→ TEXTO DE ORIGEN
**********

Superada la crisis del coronavirus, los bancos españoles tendrán que volver a centrar sus esfuerzos en resolver los dos grandes retos que tenían sobre la mesa antes del estallido de la pandemia. El primero no es otro que mejorar su imagen reputacional, situada con razón en mínimos históricos dado el ingente volumen de recursos públicos que fue preciso movilizar para evitar la quiebra del sistema, los abusos cometidos en la comercialización de algunos productos (como la deuda subordinada y las participaciones preferentes) y las conductas poco edificantes que siguieron algunos altos cargos.
La imagen reputacional está en mínimos históricos
El segundo es hacer frente al nuevo marco internacional de la actividad bancaria como consecuencia de la coincidencia de tres factores interrelacionados: el progreso tecnológico (digitalización, robótica, inteligencia artificial, big data, etc.), cambios en el marco regulador y también en las preferencias de los consumidores. En la medida en que disminuyen las barreras de acceso al sector, los costes de búsqueda de los usuarios y los asociados al cambio de proveedor, se diluyen las ventajas competitivas de que disponían los bancos tradicionales, obligándoles a abrazar la disrupción digital; esto es, a dotarse de la estructura, las aplicaciones y el personal con el talento necesario para poder competir en ese nuevo marco; más aún si las grandes empresas tecnológicas, las llamadas bigtech, acaban entrando en el sector financiero. A diferencia de las fintech, en su mayoría pequeñas, poco conocidas y con una estructura de capital muy apalancada, estas últimas lo tienen todo —la tecnología, el capital humano, los recursos financieros y una marca conocida— para poder desempeñar un papel activo en el mundo poscovid. Es verdad también que para tener dicho papel deberían aceptar, cosa que han rechazado hasta la fecha, quedar sometidos a una estricta regulación y supervisión.
En suma, los bancos españoles tienen ante sí retos mayúsculos y está por ver que todos ellos logren superarlos. Para algunos analistas, los bancos tradicionales están condenados a desaparecer, ya que otros agentes serán capaces de cubrir de forma más eficiente todas las necesidades financieras de la sociedad. Para otros, menos radicales, las entidades de crédito minoristas tendrán que optar por un determinado modelo de negocio: unos, los mejores, podrán seguir siendo proveedores universales de servicios a través de sus canales propios; otros proporcionarán la infraestructura necesaria para comercializar productos desarrollados por terceros más eficientes, y el resto se limitará a suministrar a plataformas para comercializar productos y servicios financieros de carácter básico. Son tiempos de cambio para el sector.

**********

→ LISTADO DE REGISTROS

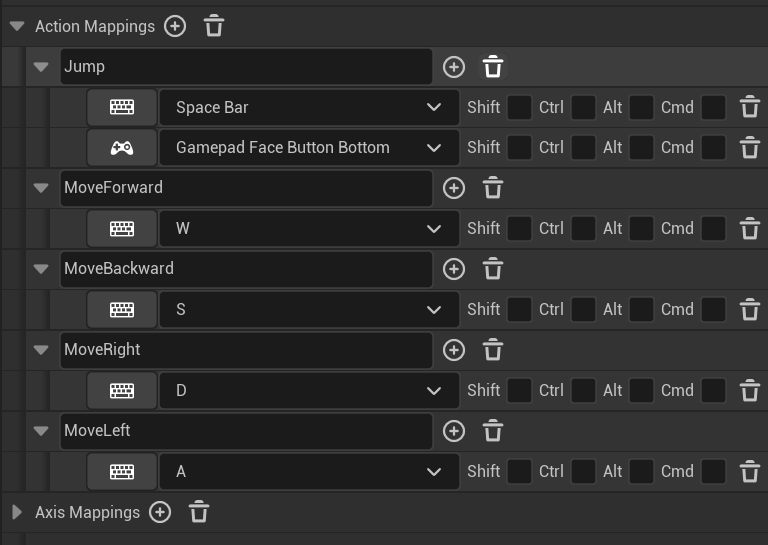Delete the MoveForward action mapping
The height and width of the screenshot is (545, 768).
click(x=493, y=188)
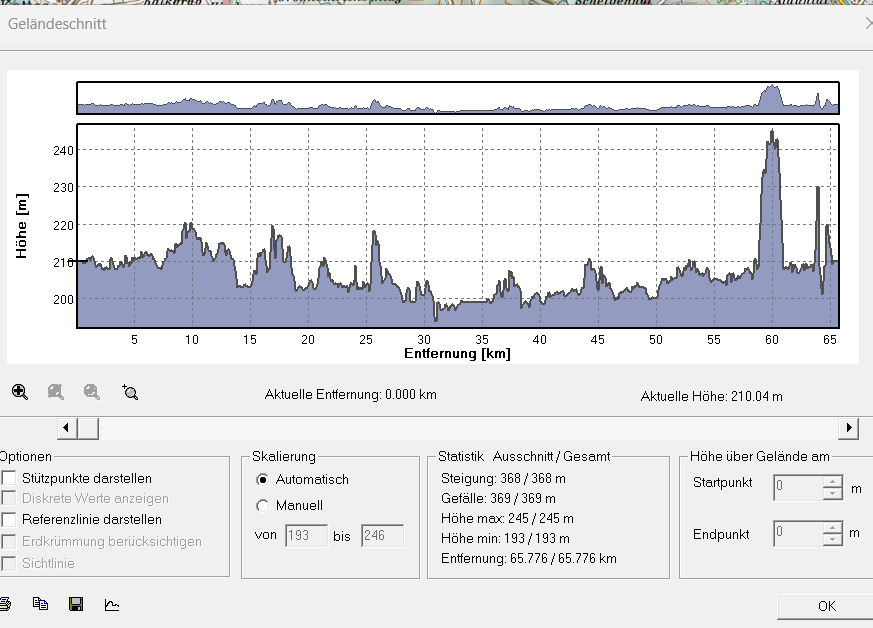
Task: Confirm the dialog with OK button
Action: point(826,606)
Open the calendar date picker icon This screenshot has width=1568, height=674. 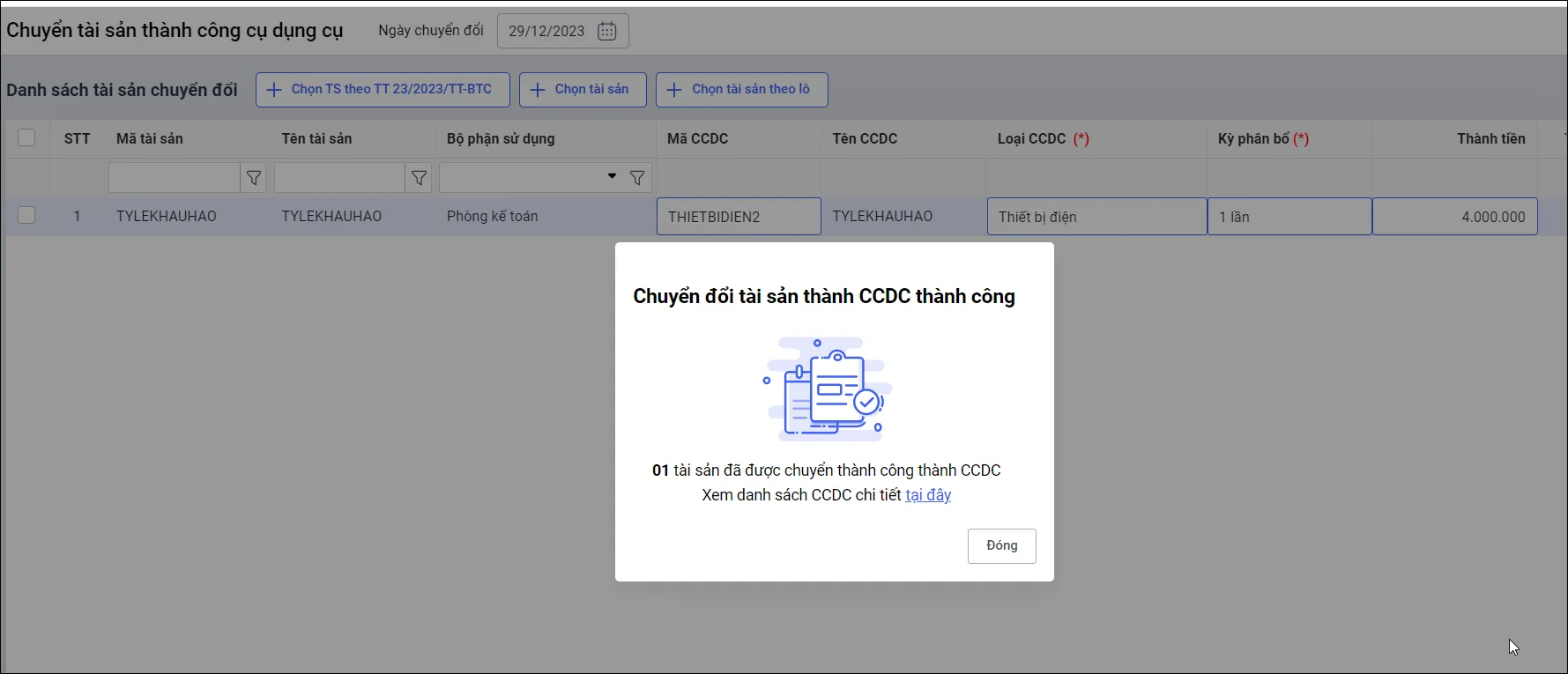[x=606, y=31]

**********

→ ACCIÓN REQUERIDA A
Según el texto sobre los bancos españoles, ¿en la comercialización de qué productos se cometieron abusos?
→ ACCIÓN REQUERIDA B
Transcribe del texto sobre los bancos españoles el tramo que va desde "En suma, los" hasta "para el sector.".
→ ACCIÓN REQUERIDA C
Resume en dos oraciones el texto sobre los bancos españoles.

→ RESULTADO DEL EJERCICIO A
En la comercialización de la deuda subordinada y las participaciones preferentes.

→ RESULTADO DEL EJERCICIO B
En suma, los bancos españoles tienen ante sí retos mayúsculos y está por ver que todos ellos logren superarlos. Para algunos analistas, los bancos tradicionales están condenados a desaparecer, ya que otros agentes serán capaces de cubrir de forma más eficiente todas las necesidades financieras de la sociedad. Para otros, menos radicales, las entidades de crédito minoristas tendrán que optar por un determinado modelo de negocio: unos, los mejores, podrán seguir siendo proveedores universales de servicios a través de sus canales propios; otros proporcionarán la infraestructura necesaria para comercializar productos desarrollados por terceros más eficientes, y el resto se limitará a suministrar a plataformas para comercializar productos y servicios financieros de carácter básico. Son tiempos de cambio para el sector.

→ RESULTADO DEL EJERCICIO C
Tras la crisis del coronavirus, los bancos españoles tendrán que afrontar dos grandes retos: mejorar su imagen reputacional, situada en mínimos históricos, y hacer frente al nuevo marco internacional de la actividad bancaria, definido por el progreso tecnológico, los cambios en el marco regulador y las preferencias de los consumidores. Está por ver que todos logren superarlos: algunos analistas creen que los bancos tradicionales están condenados a desaparecer, mientras que otros sostienen que las entidades minoristas tendrán que optar por un determinado modelo de negocio.